LNG | Charter rates briefly surged to six figures in March as buyers scrambled for tonnage and spot cargoes to replace lost Middle East output. Spot rates settled back in early 26Q2 to around $70,000/day and we expect them to slide further in the second half of the year as trade flows normalize. 2026 will see a contraction in LNG trade volume, and 2027 is likely to feature weak rates as spare Qatari shipping capacity returns to the relet market. Rates should then strengthen in 2028–29 on rising US exports to Asian markets, although ~13 million tonnes of Qatari output will likely remain off the market through 2028 while Ras Laffan Trains 4 and 6 are repaired.

**Source data:**

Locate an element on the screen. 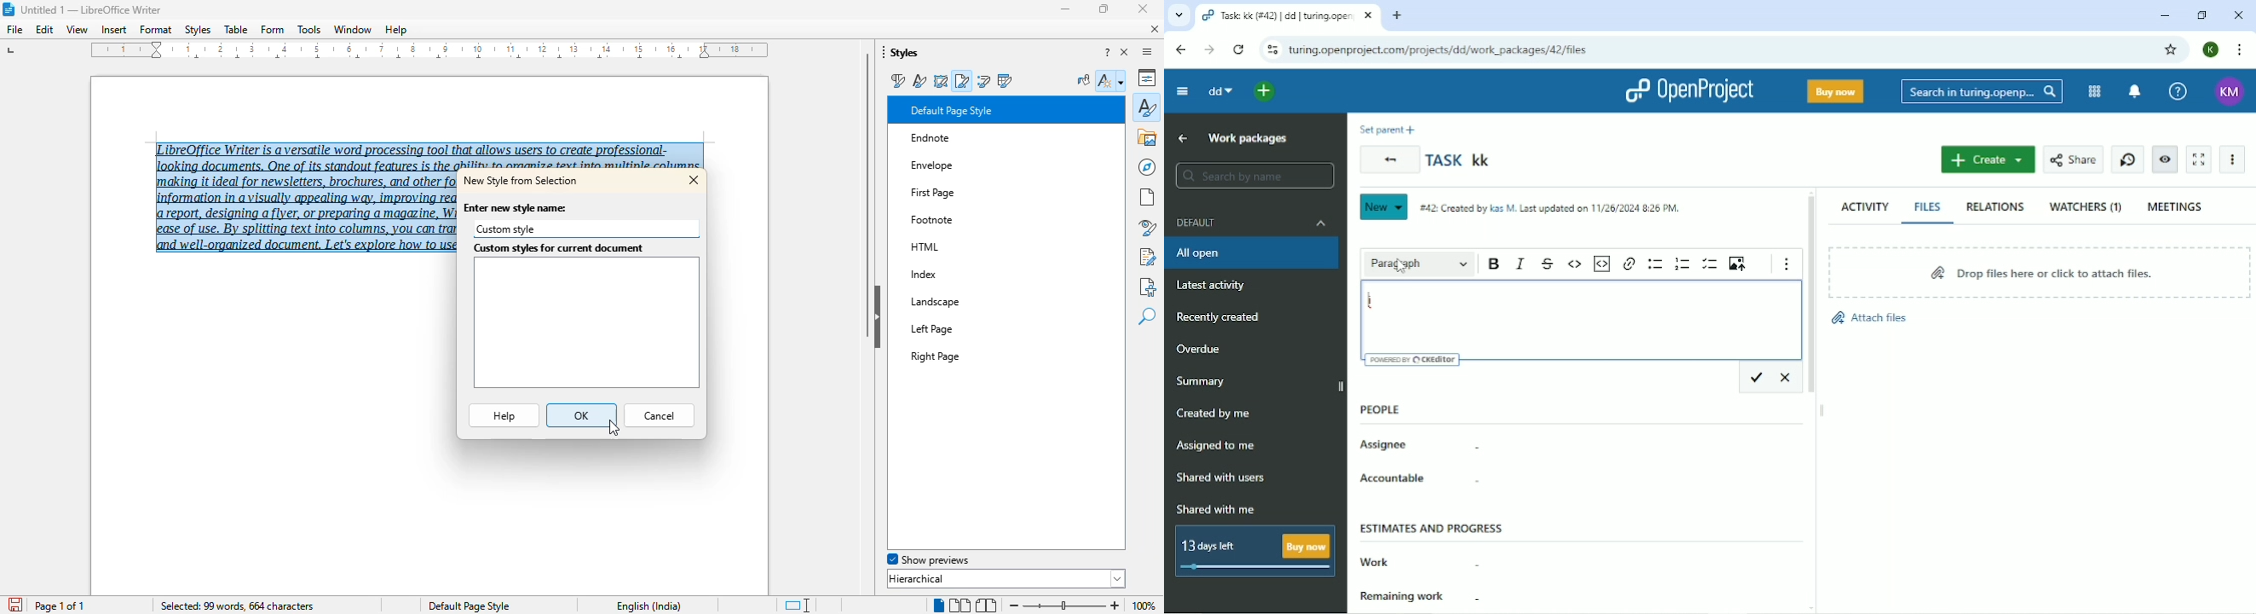  Attach files is located at coordinates (1873, 319).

**Objective:** Reproduce the part of the LNG market outlook starting with "LNG | Charter" and going on through "6 are repaired.". The lines have nothing to do with the LNG market outlook.

**Response:**
LNG | Charter rates briefly surged to six figures in March as buyers scrambled for tonnage and spot cargoes to replace lost Middle East output. Spot rates settled back in early 26Q2 to around $70,000/day and we expect them to slide further in the second half of the year as trade flows normalize. 2026 will see a contraction in LNG trade volume, and 2027 is likely to feature weak rates as spare Qatari shipping capacity returns to the relet market. Rates should then strengthen in 2028–29 on rising US exports to Asian markets, although ~13 million tonnes of Qatari output will likely remain off the market through 2028 while Ras Laffan Trains 4 and 6 are repaired.